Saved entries
□ □ □ □ □
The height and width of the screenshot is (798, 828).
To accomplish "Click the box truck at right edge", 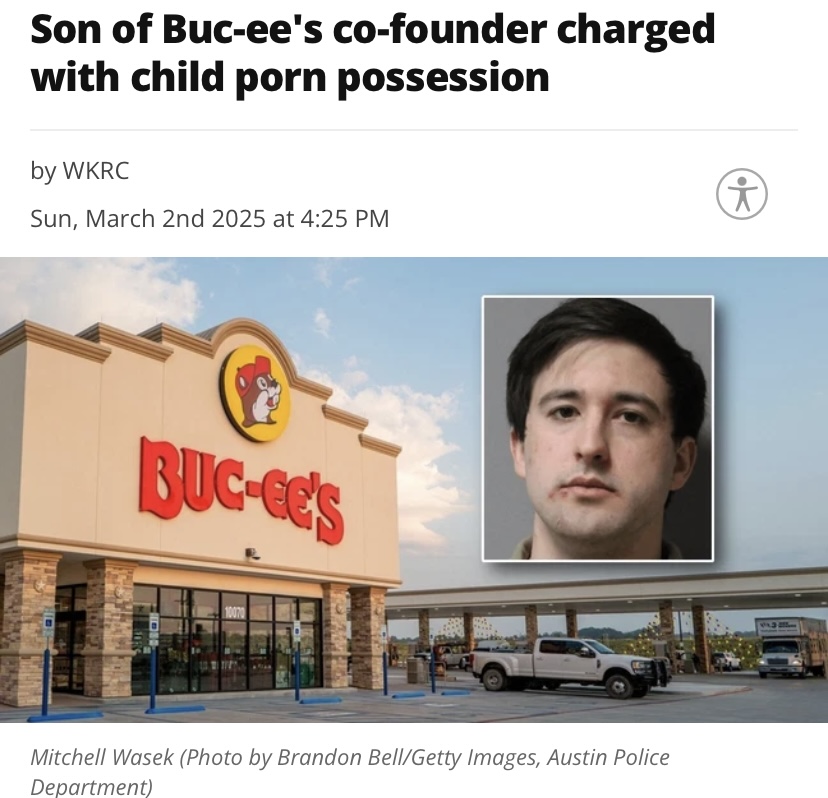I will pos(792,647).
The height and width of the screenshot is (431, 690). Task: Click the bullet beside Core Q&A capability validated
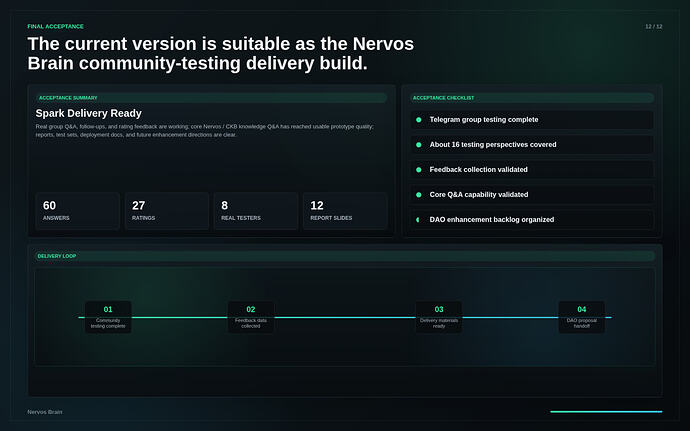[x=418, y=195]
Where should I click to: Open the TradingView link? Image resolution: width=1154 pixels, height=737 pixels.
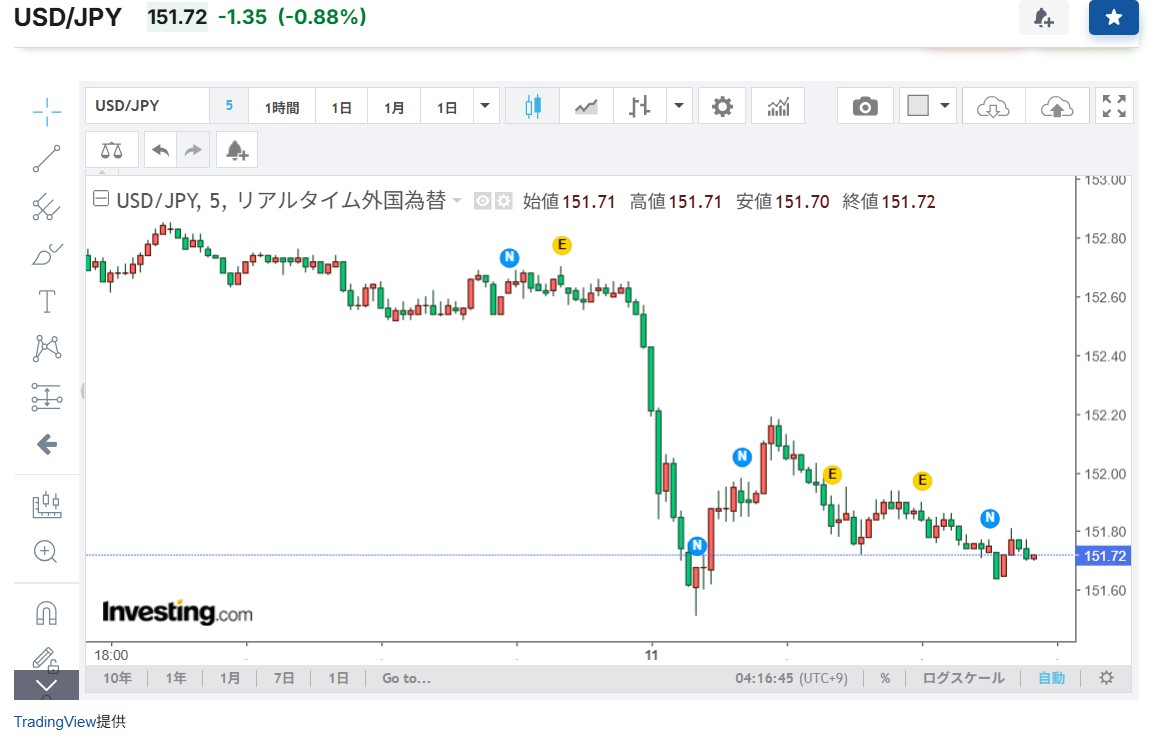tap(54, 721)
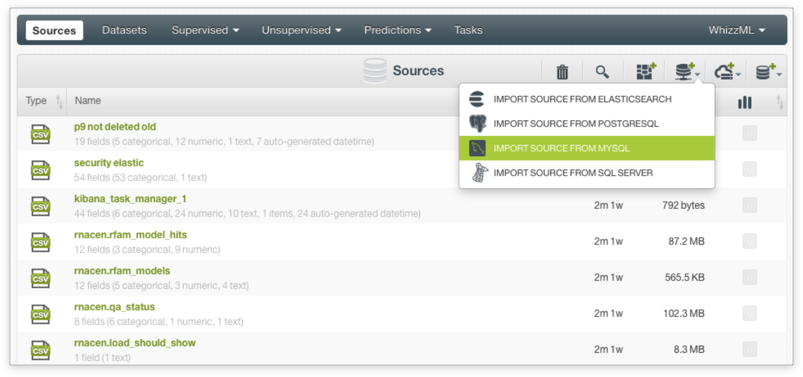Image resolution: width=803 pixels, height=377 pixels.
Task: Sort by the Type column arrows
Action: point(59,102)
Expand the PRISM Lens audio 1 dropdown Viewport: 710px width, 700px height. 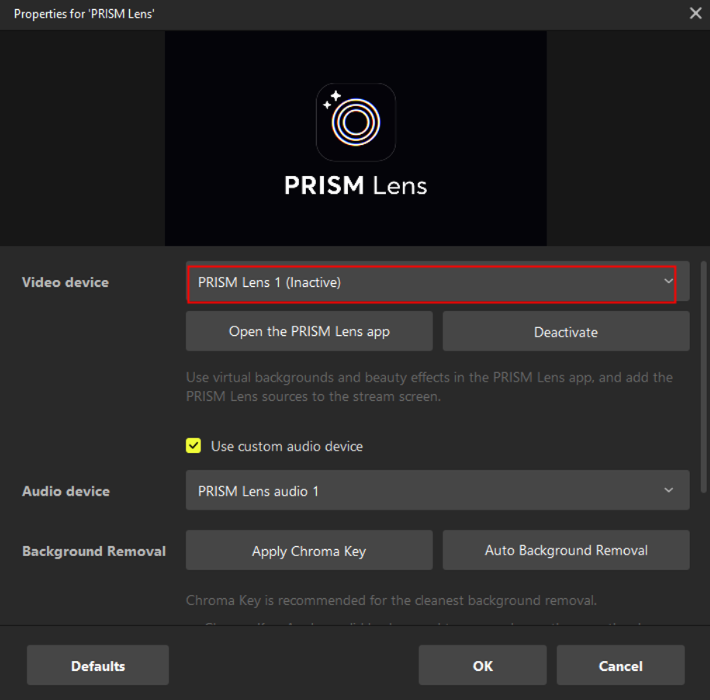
□ □ □ □ □
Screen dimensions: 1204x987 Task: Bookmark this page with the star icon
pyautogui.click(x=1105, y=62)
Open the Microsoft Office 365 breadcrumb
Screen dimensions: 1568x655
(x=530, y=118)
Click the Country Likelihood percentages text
□ □ □ □ □
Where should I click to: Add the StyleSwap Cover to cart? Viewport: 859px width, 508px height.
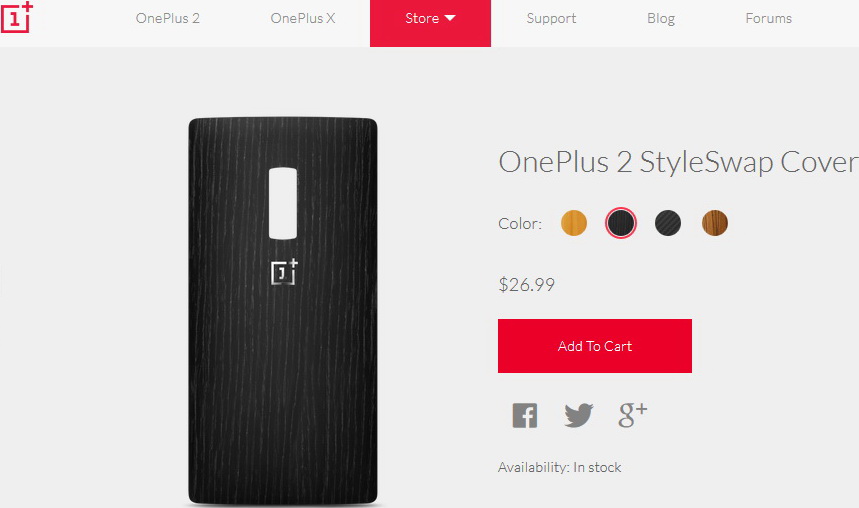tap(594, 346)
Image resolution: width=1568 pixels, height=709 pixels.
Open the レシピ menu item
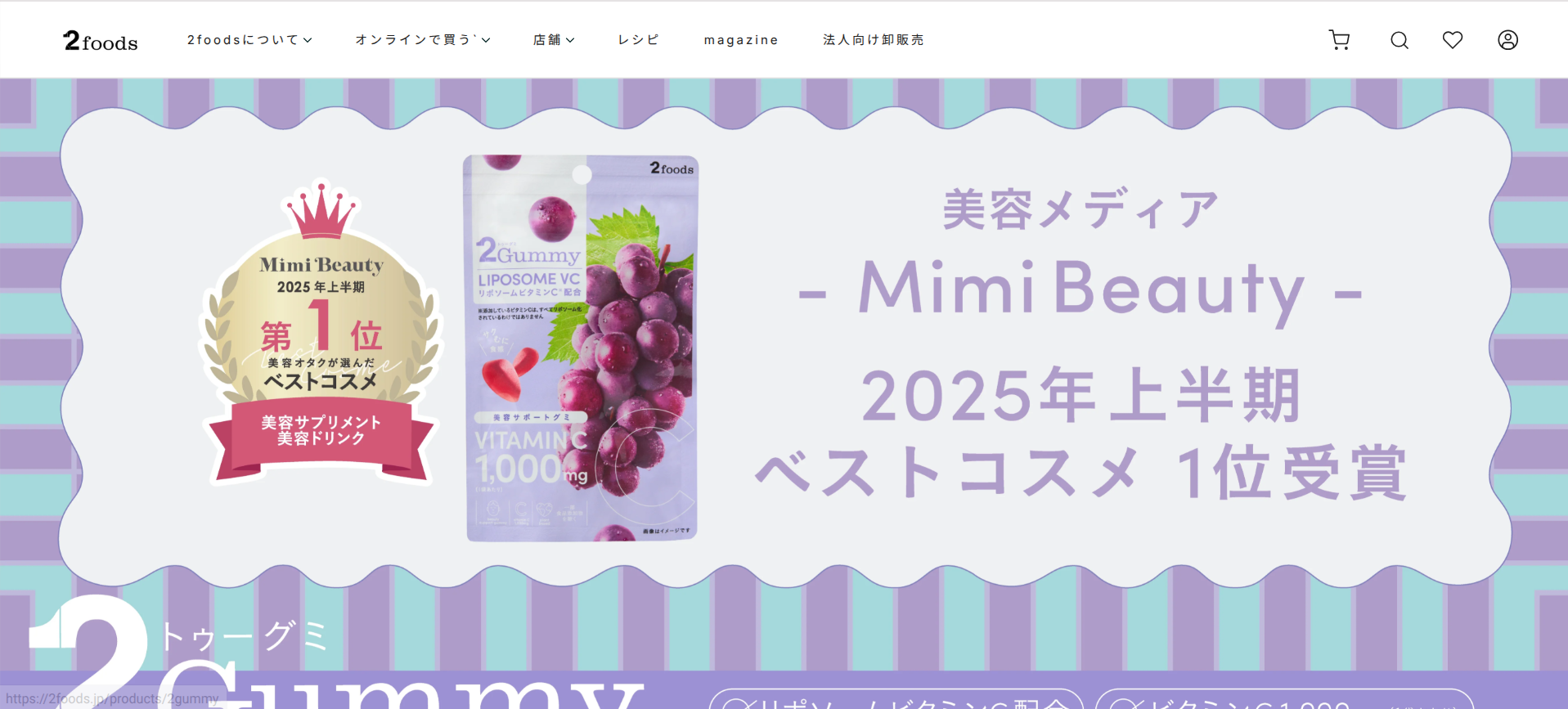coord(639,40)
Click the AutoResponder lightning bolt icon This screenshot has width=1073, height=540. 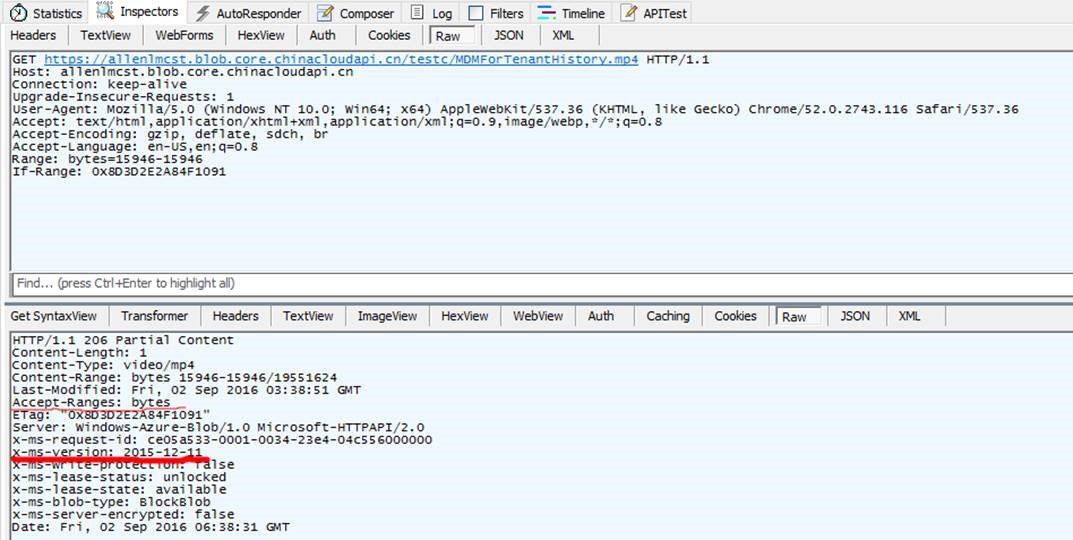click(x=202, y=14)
□ □ □ □ □
> **WHAT IS BEING ASKED**
From the records above, transcribe exactly the lines starting at the one containing "Where should I click to: Open" and ending at the one containing "Expand the PRISM". Skip the pictures.

> **FINISHED EXERCISE**
Where should I click to: Open the TradingView link? Image resolution: width=1154 pixels, height=737 pixels.
tap(54, 721)
Image resolution: width=803 pixels, height=377 pixels.
Task: Sort by the Type column arrows
Action: point(59,102)
Expand the PRISM Lens audio 1 dropdown Viewport: 710px width, 700px height. 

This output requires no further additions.